To be done |
Do the following statements agree with the blog post on Voronoi diagram metrics? Answer yes or no for each of (a), (b), and (c), quoting the words of the post that decide it: (a) Voronoi diagrams on their own provide metrics of spatial distribution. (b) For a uniform distribution, the point distribution ratio μ equals 1. (c) Higher values of the Polsby-Popper index imply less compactness.

Supplied text |
Extracting metrics from voronoi diagrams

On their own, voronoi diagrams don't provide any metrics of spatial
distribution, they are merely a visual and mathematical
representation of a point distribution. From the voronoi polygons
however, one can extract various metric related to the size, shape
and distribution of the polygons themselves. This is the focus of
my investigation in this blog post.

The point distribution norm (Gunzburger and Burkardt 2004) is
calculated as:

[Gunzburger and Burkardt 2004]:
https://people.sc.fsu.edu/~jburkardt/publications/gb_2004.pdf

$$
h = \textnormal{max} h_{i} \\\
h_{i} = \textnormal{max} |z_{i}-y|
$$

where y is the point, and z_(i) are the voronoi cell vertices.
h_(i) is the distance from the point to the furthest vertex.
Smaller h implies a more uniform distribution.

The point distribution ratio is calculated as:

$$
\mu = \frac{\textnormal{max} h_{i}}{\textnormal{min} h_{i}}
$$

where h_(i) is same as above. For a uniform distribution μ = 1.

The regularity measure (Gunzburger and Burkardt 2004) is calculated
as:

$$
\chi = \textnormal{max} \chi_{i} \\\
\chi_{i} = \frac{2h_{i}}{\gamma_{i}}
$$

where γ_(i) is the minimum distance between a point i and its
nearest neighbour, and where h_(i) is the same as the point
distribution norm. For a uniform distribution χ = χ_(i),
smaller is more uniform.

The cell area deviation (Gunzburger and Burkardt 2004) is
calculated as:

$$
\upsilon = \frac{\textnormal{max} V_{i}}{\textnormal{min} V_{i}}
$$

where V_(i) is the area of cell i. In a uniform distribution,
υ = 1.

The Polsby-Popper index (Polsby and Popper 1991) describes the
compactness of a shape. It was originally developed to quantify the
degree of gerrymandering of political districts in the USA. For a
given voronoi cell, it is calculated as:

[Polsby and Popper 1991]: http://hdl.handle.net/20.500.13051/17448

$$
PP(D) = \frac{4\pi A(D)}{P(D)^{2}}
$$

where D is the voronoi cell, P(D) is the perimeter, and A(D) is the
area. Lower values of PP(D) imply less compactness.

Rows on where targets appear
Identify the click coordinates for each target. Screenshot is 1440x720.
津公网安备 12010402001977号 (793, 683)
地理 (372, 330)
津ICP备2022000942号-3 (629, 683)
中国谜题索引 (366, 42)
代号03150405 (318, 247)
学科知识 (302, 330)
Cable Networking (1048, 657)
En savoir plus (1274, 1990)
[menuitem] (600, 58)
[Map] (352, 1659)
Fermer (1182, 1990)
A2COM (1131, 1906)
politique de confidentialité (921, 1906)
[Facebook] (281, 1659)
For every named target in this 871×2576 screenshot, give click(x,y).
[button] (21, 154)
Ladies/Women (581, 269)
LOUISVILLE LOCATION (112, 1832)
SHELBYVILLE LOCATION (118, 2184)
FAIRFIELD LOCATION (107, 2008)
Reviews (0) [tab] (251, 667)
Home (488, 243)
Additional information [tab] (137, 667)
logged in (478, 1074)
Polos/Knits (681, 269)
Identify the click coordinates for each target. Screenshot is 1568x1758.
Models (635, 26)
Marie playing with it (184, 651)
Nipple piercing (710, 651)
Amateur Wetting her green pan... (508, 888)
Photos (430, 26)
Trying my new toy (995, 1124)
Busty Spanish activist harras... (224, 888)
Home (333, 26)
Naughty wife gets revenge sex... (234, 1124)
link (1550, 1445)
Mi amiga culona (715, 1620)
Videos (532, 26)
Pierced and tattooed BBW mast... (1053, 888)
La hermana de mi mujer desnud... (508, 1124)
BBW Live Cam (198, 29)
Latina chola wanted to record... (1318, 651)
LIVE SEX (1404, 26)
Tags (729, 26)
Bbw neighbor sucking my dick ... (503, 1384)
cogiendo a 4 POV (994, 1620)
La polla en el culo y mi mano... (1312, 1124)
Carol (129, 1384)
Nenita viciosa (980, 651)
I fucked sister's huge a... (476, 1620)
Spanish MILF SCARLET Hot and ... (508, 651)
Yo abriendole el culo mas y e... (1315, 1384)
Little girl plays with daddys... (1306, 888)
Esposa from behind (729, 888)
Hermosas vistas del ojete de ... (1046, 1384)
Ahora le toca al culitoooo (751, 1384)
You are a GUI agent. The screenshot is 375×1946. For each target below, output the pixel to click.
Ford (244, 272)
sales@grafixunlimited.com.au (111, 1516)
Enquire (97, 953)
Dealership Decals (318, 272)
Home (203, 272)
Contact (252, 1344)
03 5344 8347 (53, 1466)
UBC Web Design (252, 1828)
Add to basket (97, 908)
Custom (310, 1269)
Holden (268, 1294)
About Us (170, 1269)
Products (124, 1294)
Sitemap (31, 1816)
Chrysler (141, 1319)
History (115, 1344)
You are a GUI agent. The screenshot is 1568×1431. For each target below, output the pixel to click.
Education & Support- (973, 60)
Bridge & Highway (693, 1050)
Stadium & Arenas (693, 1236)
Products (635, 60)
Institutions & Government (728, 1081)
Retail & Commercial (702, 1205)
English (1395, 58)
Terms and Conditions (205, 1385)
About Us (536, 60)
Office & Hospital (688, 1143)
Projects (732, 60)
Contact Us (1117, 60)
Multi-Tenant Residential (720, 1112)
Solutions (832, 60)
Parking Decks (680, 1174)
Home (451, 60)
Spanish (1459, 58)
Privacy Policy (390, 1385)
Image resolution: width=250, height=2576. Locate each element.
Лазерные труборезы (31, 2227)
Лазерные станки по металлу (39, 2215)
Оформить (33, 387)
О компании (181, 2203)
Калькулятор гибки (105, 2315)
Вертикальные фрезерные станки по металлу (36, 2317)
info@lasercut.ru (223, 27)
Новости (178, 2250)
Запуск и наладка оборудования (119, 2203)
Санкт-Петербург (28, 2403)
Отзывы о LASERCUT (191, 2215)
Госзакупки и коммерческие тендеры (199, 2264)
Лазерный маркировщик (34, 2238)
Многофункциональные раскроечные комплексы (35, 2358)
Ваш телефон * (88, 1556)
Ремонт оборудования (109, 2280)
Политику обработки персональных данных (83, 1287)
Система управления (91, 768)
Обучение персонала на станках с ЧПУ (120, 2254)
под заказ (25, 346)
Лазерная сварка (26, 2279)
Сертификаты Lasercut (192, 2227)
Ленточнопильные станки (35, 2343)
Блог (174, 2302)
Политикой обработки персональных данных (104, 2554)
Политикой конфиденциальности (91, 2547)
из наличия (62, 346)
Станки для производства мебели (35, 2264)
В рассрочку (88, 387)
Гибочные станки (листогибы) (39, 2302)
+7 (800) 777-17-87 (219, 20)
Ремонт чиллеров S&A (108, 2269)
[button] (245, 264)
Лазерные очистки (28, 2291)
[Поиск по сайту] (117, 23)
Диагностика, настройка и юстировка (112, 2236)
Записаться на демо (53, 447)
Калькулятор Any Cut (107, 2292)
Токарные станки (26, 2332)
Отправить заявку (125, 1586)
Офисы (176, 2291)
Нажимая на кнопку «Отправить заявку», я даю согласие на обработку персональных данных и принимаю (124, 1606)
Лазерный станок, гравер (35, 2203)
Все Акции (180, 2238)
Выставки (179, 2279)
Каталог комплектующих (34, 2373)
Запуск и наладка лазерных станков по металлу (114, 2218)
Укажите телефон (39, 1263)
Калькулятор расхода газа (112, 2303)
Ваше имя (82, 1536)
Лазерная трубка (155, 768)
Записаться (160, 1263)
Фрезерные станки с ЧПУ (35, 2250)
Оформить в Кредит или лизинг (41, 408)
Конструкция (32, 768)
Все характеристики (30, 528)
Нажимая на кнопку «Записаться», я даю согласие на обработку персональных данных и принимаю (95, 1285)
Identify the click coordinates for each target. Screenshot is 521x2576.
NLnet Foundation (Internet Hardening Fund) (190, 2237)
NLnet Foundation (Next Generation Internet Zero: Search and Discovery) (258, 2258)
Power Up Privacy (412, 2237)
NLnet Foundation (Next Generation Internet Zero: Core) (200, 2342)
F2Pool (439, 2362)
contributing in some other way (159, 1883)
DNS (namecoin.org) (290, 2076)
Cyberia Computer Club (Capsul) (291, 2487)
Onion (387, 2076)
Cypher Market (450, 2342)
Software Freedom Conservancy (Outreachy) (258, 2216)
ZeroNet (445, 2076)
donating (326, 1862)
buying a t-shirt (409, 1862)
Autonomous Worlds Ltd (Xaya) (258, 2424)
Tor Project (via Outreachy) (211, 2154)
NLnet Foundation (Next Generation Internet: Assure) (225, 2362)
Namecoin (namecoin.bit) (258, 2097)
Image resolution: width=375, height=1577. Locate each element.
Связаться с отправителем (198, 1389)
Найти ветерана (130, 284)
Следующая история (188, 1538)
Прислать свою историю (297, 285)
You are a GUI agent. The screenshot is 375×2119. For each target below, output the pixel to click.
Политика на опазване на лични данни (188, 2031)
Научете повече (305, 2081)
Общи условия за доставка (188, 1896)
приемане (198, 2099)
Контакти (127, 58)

The reply |
(a) No: "On their own, voronoi diagrams don't provide any metrics of spatial distribution"
(b) Yes: "For a uniform distribution μ = 1."
(c) No: "Lower values of PP(D) imply less compactness."